Tuesday 1 February 2011

'in the final analysis'

The Good Psychologist
by Noam Shpancer

After being born and raised on an Israeli kibbutz Shpancer is now a Professor of Psychology at Otterbein College and also works with the Centre for Cognitive and Behavioral Therapy, both in Ohio. This, his first novel, was a bestseller in Israel before being brought to the UK by the enthusiasm of editor Jenny Parrot at Little, Brown. The Good Psychologist of the title remains nameless throughout and I'll stop short of saying that he is based directly on Shpancer himself (I wouldn't be so presumptuous) but the similarities are obvious in at least two of the three facets of his life that we will follow: the class he teaches at college, his sessions at the Centre for Anxiety Disorders, and the turmoil of his personal life. These three distinct areas will blur and merge as the novel develops, our narrator struggling to maintain those boundaries, and in particular to implement those principles he teaches each week in his own life.

Reading the book I couldn't help but be reminded of the television series In Treatment which I wrote about last year. Both share the same challenges to the therapist except that the novel allows us access to his every thought whereas the TV series has to rely on the extraordinarily expressive face of Gabriel Byrne. Shpancer mentions a few of his therapist's clients but our focus is directed to one in particular, the 'four o'clock client', a nightclub 'dancer' who seems to be suffering from a kind of stage-fright after having had a close shave with a spiked drink. The Psychologist from his lofty perch can even afford a little smile to himself as he calmly assesses what he will do to help her - 'Exposure treatment for the stripper...There's poetry in everything, everything is music; just listen, and you will hear it.' But this slightly smug distance will be erased as he becomes more and more involved in the details of her life and her quest to escape the degradation of her past and to win custody of a daughter.

The inability to maintain his usual professional distance stems from the echoes this client's case has with his own buried secrets. Gabriel Byrne's therapist would end his week with a session with his own therapist but Shpancer's has no such refuge. Even more dangerously he seeks his comfort and professional support from Nina, a former colleague with whom he shares a huge secret and dangerous connection. Having kept that potentially explosive situation a safe distance away he re-engages with it once again, something that threatens to bring those carefully constructed defences crashing down. I won't go into any more detail as I don't want to spoil what is easily the book's most fascinating aspect.
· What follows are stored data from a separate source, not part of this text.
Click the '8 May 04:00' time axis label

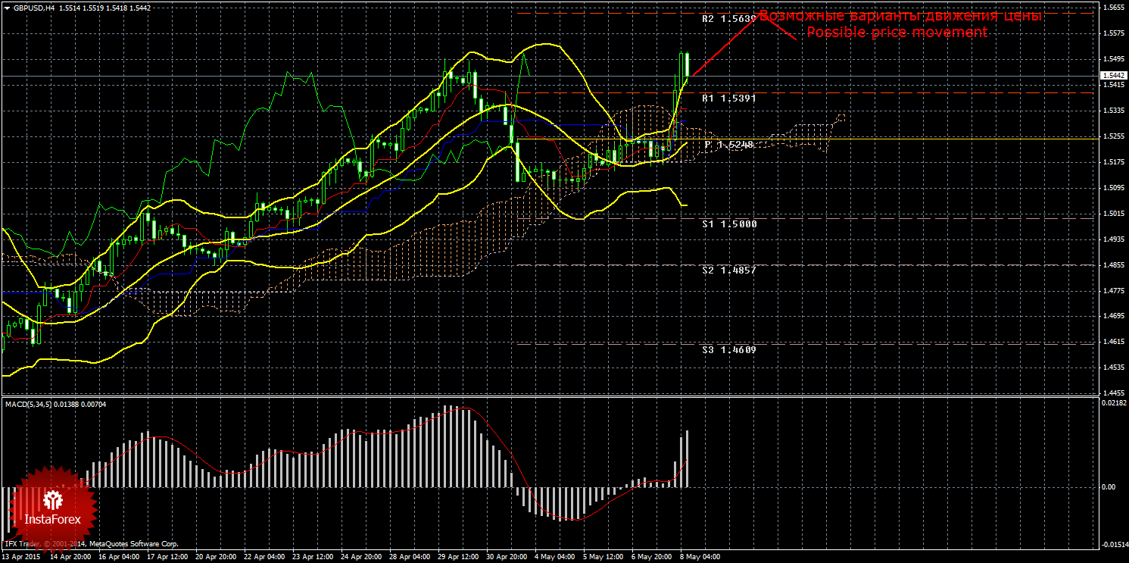699,557

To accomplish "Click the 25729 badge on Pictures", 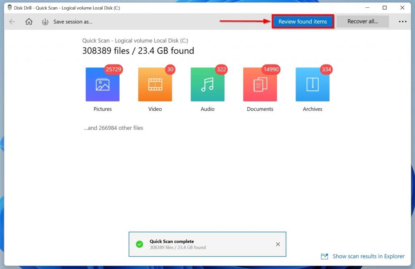I will pyautogui.click(x=113, y=69).

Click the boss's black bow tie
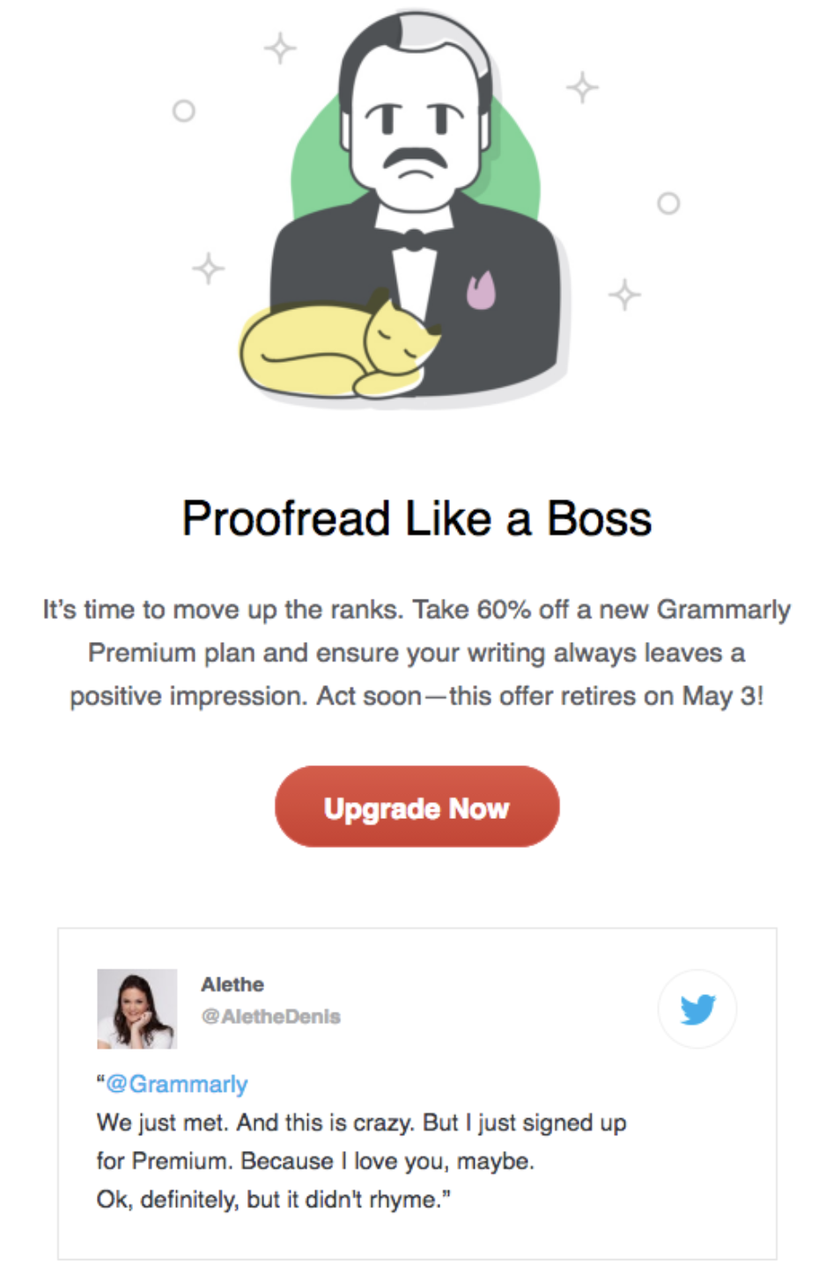pos(413,239)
In his class - Introduction to the Principles of Therapy - both his students and the reader become familiar with the basics. These sections, perhaps unsurprisingly, seem to take up a fair portion of the novel and how you feel about that may depend on your familiarity with therapeutic techniques. The sketchy details of his student's lives aren't enough to maintain interest and the psychology itself might suffer in exactly the way that he fears it might for his students.

The whole educational enterprise that in the past seemed so promising and challenging suddenly feels dry and wilted. The skeleton of therapy, which he labors to construct for them, by its nature is a skeleton still, and hence lifeless, dead. Dry bones, he mumbles to himself, is all that's left of the juicy flesh of the human experience after you have chewed and digested it for them.

Where these sections really succeed is in the way the Good Psychologist of the teaching model contrasts to the Good Psychologist himself. A kind of dramatic irony is achieved as he explains to his students the mechanics behind our everyday human interactions and the reader then applies them to his situation. How best to treat his recollections when he tells us that memory

...is not a storage place but a story we tell ourselves in retrospect. As such, it is made of storytelling materials: embroidery and forgery, perplexity and urgency, revelation and darkness.

When he moves on from the narrative of memory to actual falsehoods and the use of the lie to ensure social cohesion we have already learnt the secrets held that force him to tell his own little white lies, not to mention the lies that he tells himself.

The naked truth, like the naked body, is a startling, charged presence, and so it must commonly be covered up. This is why you will teach your children to put their clothes on and think before they speak.
He stops and looks around.
The lie, it turns out, is not a bug in our software, but a feature of our hardware. And the good psychologist must get to know it, learn its ways.

Having taught in his own class the ways in which psychology has moved on from the theories of 'the cranky Viennese', that no quick fix solution exists, we shouldn't be surprised that the novel doesn't have an entirely neat ending. After all, 'This life, in the final analysis, is a chronic, and terminal, condition', and the Good Psychologist equips his clients with the tools they need to deal with it. Both his students, clients and even he himself can only hope to learn the lesson from each event and carry that forward to the next. Learning who to trust and how to trust is tough if you can't entirely rely on what your own instincts tell you.